STATE COLLEGE – Mandalay Baseball Properties, LLC announced that it has entered into a definitive agreement with an ownership group led by State College Spikes chairman and managing partner Chuck Greenberg to purchase the Class AA Frisco RoughRiders of the Texas League.

The agreement is subject to the approvals of the Texas League and Minor League Baseball, and the review of the Office of Commissioner of Major League Baseball.

Greenberg, who also owns the Texas Rangers’ Advanced-A affiliate Myrtle Beach Pelicans and the State College Spikes of the New York-Penn League, was the former CEO and managing partner of the Texas Rangers.

Greenberg also headed a group that bought the Altoona Curve from Bob Lozinak in 2002, and he acted as president and managing partner until selling the club back to Lozinak in 2008.

Greenberg has led the Spikes ownership group since the franchise was founded and played its first game in 2006. He worked with Penn State University on the financing, construction and operating agreement for Medlar Field at Lubrano Park, home to both the Spikes and Penn State’s NCAA baseball program.

Arroyo’s streak ends

PHOENIX – Former Altoona Curve pitcher Bronson Arroyo had been one of baseball’s most reliable pitchers during his 15-year career, fighting off a variety of ailments to take the ball every time his turn came up.

When his arm started to get sore and his velocity dropped, even he couldn’t keep going.

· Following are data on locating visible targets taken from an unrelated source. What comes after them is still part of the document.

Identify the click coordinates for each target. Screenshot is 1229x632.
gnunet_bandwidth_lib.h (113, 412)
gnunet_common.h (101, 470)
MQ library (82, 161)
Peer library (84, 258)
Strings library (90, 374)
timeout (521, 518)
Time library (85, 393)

The Arizona Diamondbacks placed Arroyo on the 15-day disabled list with elbow tendinitis on Monday, ending the right-hander’s run of consecutive starts at 369, the second-longest active streak behind the 443 straight starts by Toronto’s Mark Buehrle.

“He’s had other times in his career when he’s been able to overcome things like this, but it wasn’t in the cards this time,” Diamondbacks manager Kirk Gibson said.